((
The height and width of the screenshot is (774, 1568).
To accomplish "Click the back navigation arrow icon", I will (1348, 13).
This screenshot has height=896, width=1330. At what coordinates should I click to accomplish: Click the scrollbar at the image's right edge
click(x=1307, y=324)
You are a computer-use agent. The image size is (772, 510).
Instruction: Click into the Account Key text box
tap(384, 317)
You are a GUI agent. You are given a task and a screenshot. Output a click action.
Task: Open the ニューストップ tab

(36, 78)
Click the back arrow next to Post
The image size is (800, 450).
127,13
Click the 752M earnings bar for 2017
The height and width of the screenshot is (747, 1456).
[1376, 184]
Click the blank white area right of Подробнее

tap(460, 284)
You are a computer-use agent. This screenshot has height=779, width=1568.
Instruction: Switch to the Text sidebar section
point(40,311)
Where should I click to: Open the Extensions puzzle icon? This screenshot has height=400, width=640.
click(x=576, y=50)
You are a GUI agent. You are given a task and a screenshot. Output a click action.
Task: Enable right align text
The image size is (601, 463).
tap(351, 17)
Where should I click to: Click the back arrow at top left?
))
» **WHAT THE EXERCISE ASKS**: Give all the records above as a numbered list, one line per item, with the blank lines left out.

» **FINISHED TASK**:
1. The height and width of the screenshot is (774, 1568).
2. To accomplish "Click the back navigation arrow icon", I will (1348, 13).
3. This screenshot has height=896, width=1330. At what coordinates should I click to accomplish: Click the scrollbar at the image's right edge
4. click(x=1307, y=324)
5. You are a computer-use agent. The image size is (772, 510).
6. Instruction: Click into the Account Key text box
7. tap(384, 317)
8. You are a GUI agent. You are given a task and a screenshot. Output a click action.
9. Task: Open the ニューストップ tab
10. (36, 78)
11. Click the back arrow next to Post
12. The image size is (800, 450).
13. 127,13
14. Click the 752M earnings bar for 2017
15. The height and width of the screenshot is (747, 1456).
16. [1376, 184]
17. Click the blank white area right of Подробнее
18. tap(460, 284)
19. You are a computer-use agent. This screenshot has height=779, width=1568.
20. Instruction: Switch to the Text sidebar section
21. point(40,311)
22. Where should I click to: Open the Extensions puzzle icon? This screenshot has height=400, width=640.
23. click(x=576, y=50)
24. You are a GUI agent. You are given a task and a screenshot. Output a click action.
25. Task: Enable right align text
26. The image size is (601, 463).
27. tap(351, 17)
28. Where should I click to: Click the back arrow at top left?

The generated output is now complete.